Inakadate (田舎館村, Inakadate-mura) is a village in Aomori Prefecture, Japan. As of 31 January 2023, the village had an estimated population of 7,420 in 2845 households, and a population density of 362 persons per km^{2}. The total area of the village is 22.35 sqkm.

==Geography==
Inakadate occupies the flatlands within Minamitsugaru District of south-central Aomori, east of the city of Hirosaki.

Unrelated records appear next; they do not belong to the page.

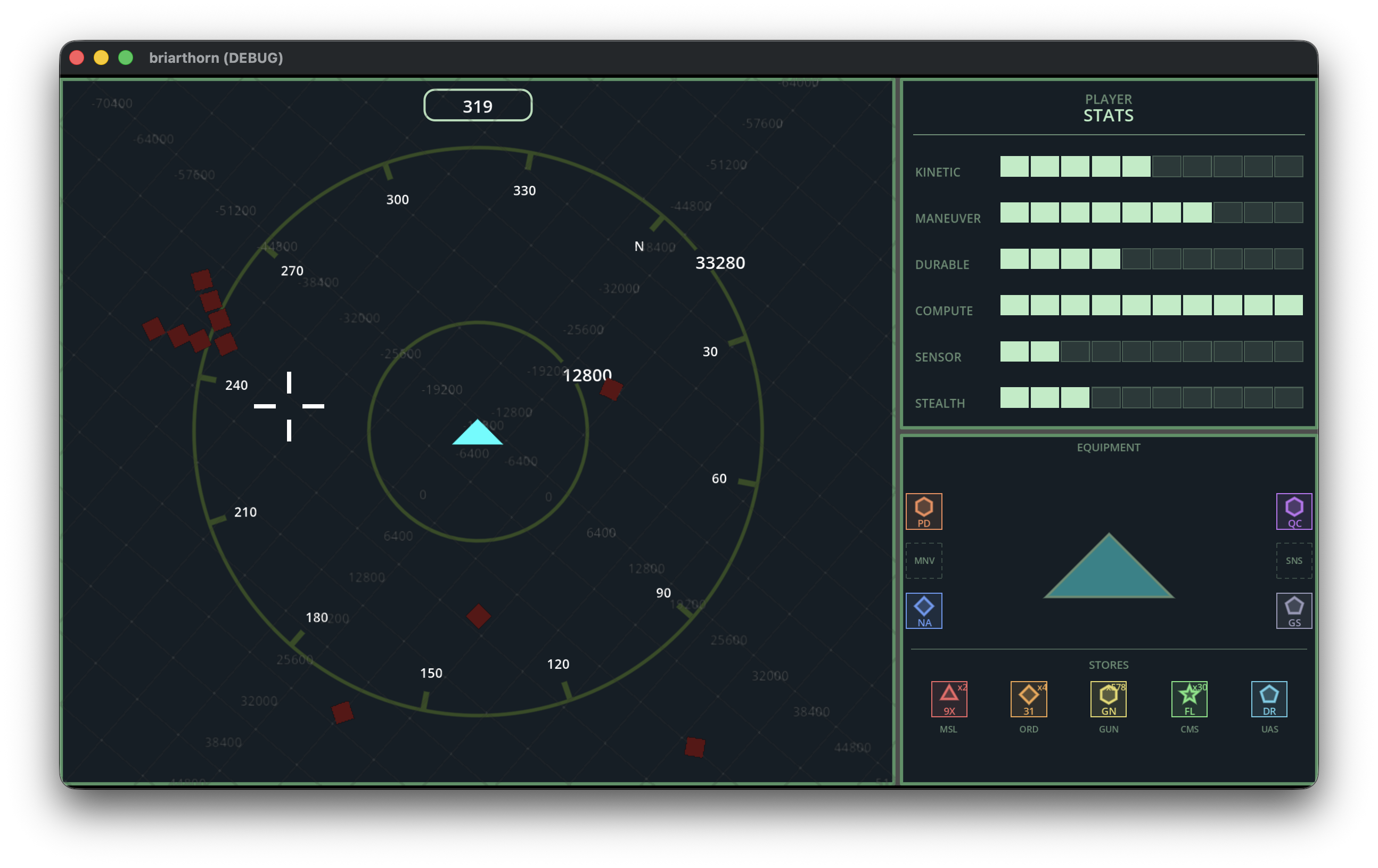Image resolution: width=1378 pixels, height=868 pixels.
Task: Click the last filled KINETIC stat segment
Action: [x=1136, y=167]
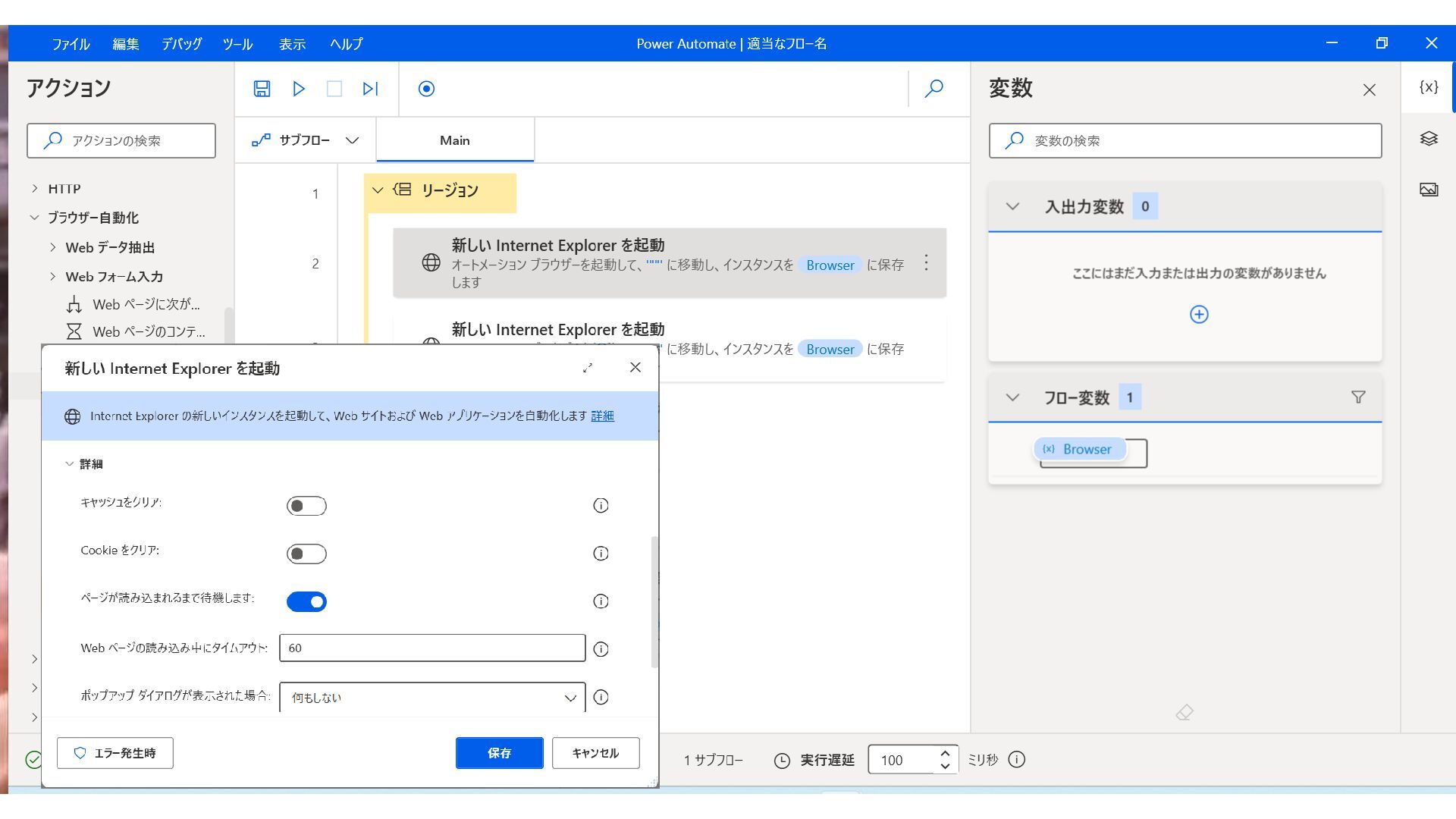Open the 詳細 link in the dialog banner

click(x=602, y=416)
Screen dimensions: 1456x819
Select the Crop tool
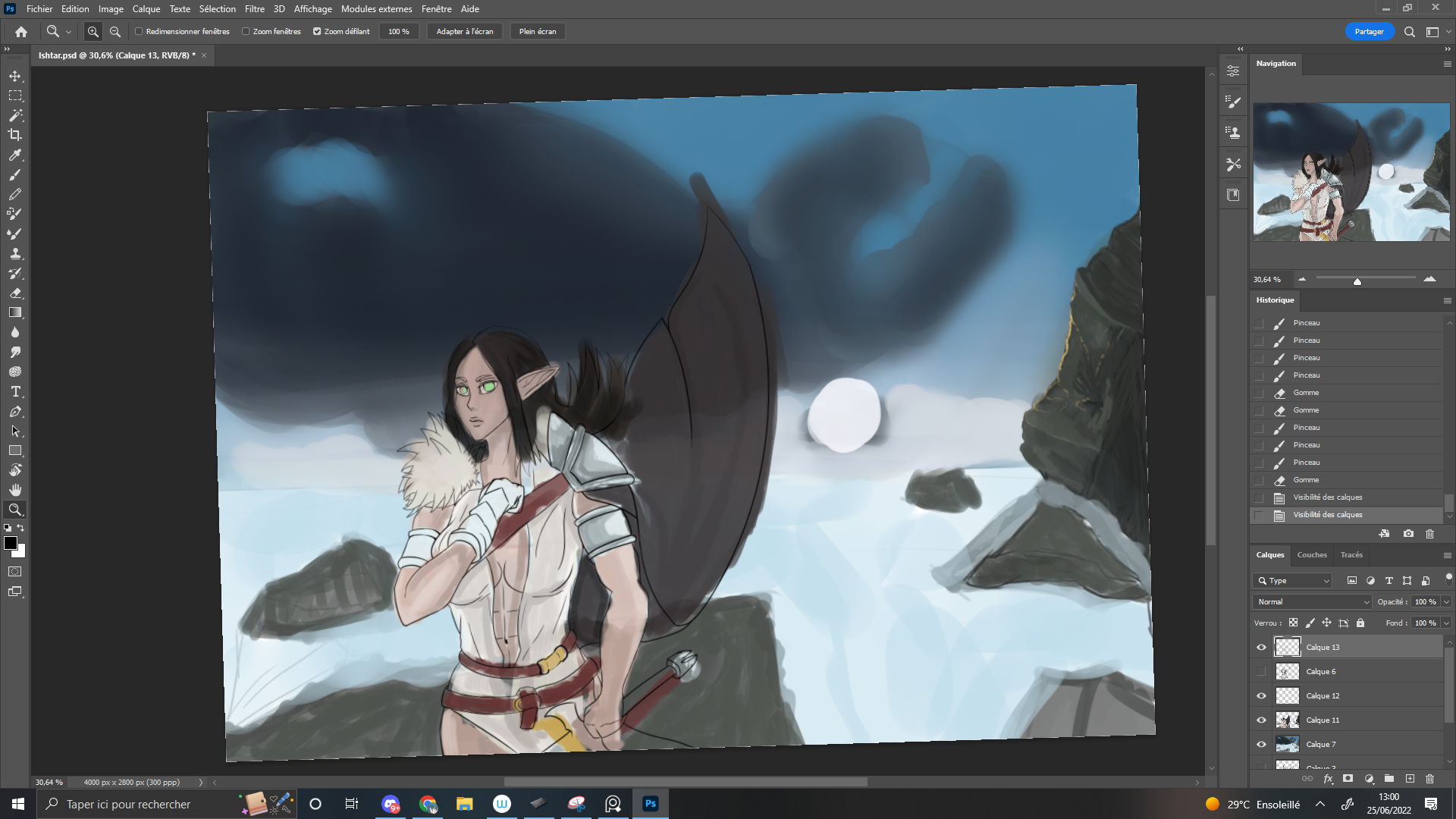coord(15,135)
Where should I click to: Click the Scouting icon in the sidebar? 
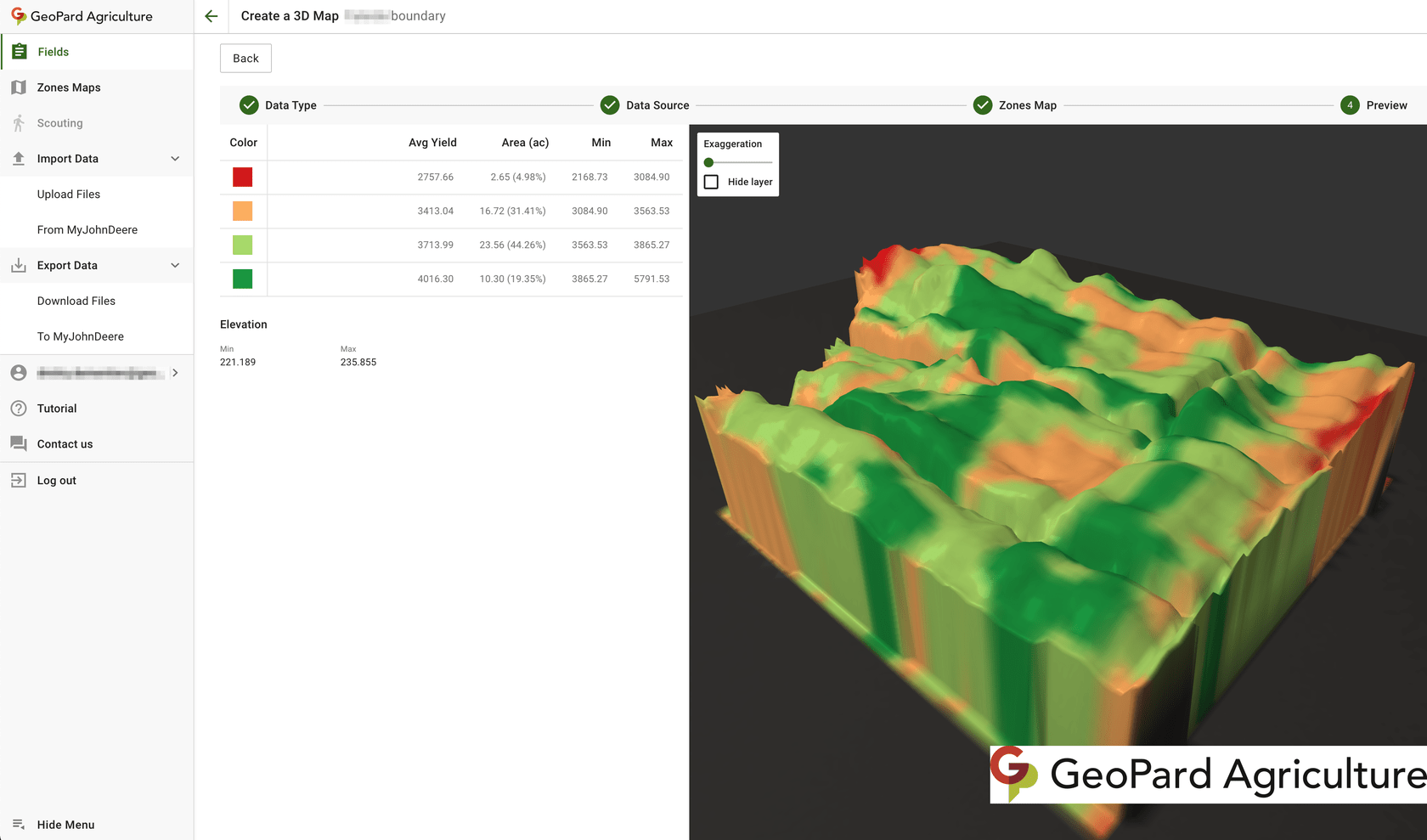tap(18, 122)
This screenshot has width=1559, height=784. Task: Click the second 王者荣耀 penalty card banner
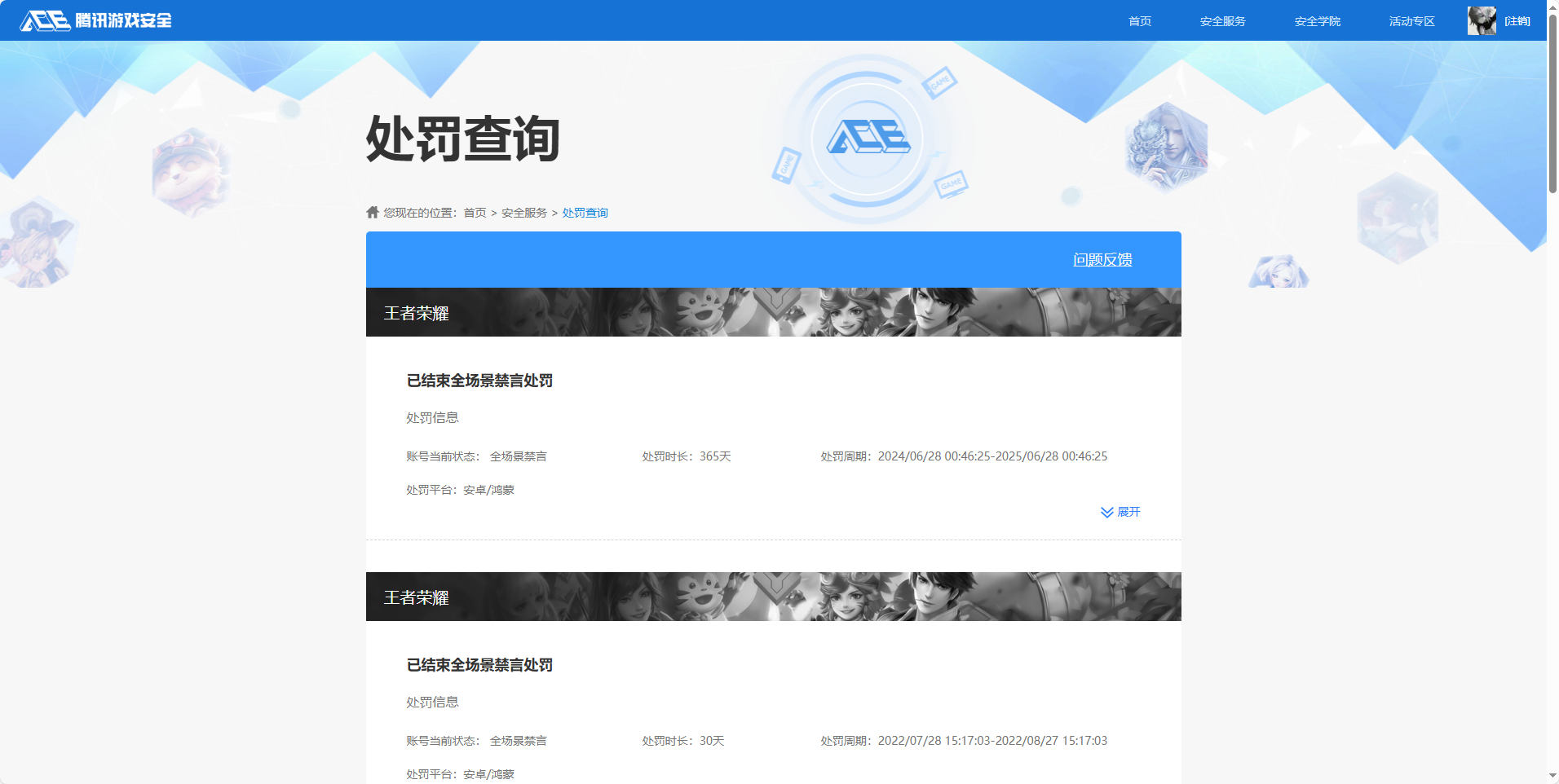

===Neighbouring municipalities===
Aomori Prefecture
- Fujisaki
- Hirakawa
- Hirosaki
- Kuroishi

===Climate===
The village has a cold humid continental climate (Köppen Dfb) characterized by warm short summers and long cold winters with heavy snowfall. The average annual temperature in Inakadate is 10.5 °C. The average annual rainfall is 1294 mm with September as the wettest month. The temperatures are highest on average in August, at around 24.1 °C, and lowest in January, at around -1.9 °C.

==Demographics==
Per Japanese census data, the population of Inakadate has decreased steadily over the past 60 years.

==History==
During the Edo period, the area around Inakadate was controlled by the Tsugaru clan of Hirosaki Domain. After the Meiji Restoration, it became part of Minamitsugaru District. On April 1, 1889, Inakadate was proclaimed as a village with the establishment of the modern municipalities system. On April 1, 1955, it annexed neighboring Kodaji Village, but lost a portion of its territory to Onoe Town on October 1, 1956.

==Government==
Inakadate has a mayor-council form of government with a directly elected mayor and a unicameral village legislature of eight members. Minamitsugari District contributes one member to the Aomori Prefectural Assembly. In terms of national politics, the village is part of Aomori 3rd district of the lower house of the Diet of Japan.

==Economy==
The economy of Inakadate is heavily dependent on agriculture, notably rice and horticulture.

==Education==
Inakadate has one public elementary school and one public junior high school operated by the village government. The village does not have a high school.

==Transportation==
===Railway===
East Japan Railway Company (JR East) - Ōu Main Line, Gono Line
 Kōnan Railway Company - Kōnan Railway Kōnan Line
- -

==Local attractions==
- Tareyanagi Site, a Yayoi-period ruin and National Historic Site

===Art stimulus===
In 1993, as part of a revitalization effort, Inakadate began creating rice paddy art, murals of art using rice paddy fields. The people were looking for a way to revitalize their village. Archaeology showed that rice had been grown in the area for more than 2000 years. To honor this history, the villagers started a rice field behind the town hall. The villagers cultivated and used four different types of heirloom and modern strains of rice to create a giant picture in the field. To allow viewing of the whole picture, a mock castle tower 22 meters high was erected at the village office. In 2006, more than 200,000 people visited the village to see the art.

To encourage visitation outside of rice growing season, the village began using the same fields for winter rice paddy art in 2016. The designs are created by compressing snow into patterns by walking on it with snowshoes.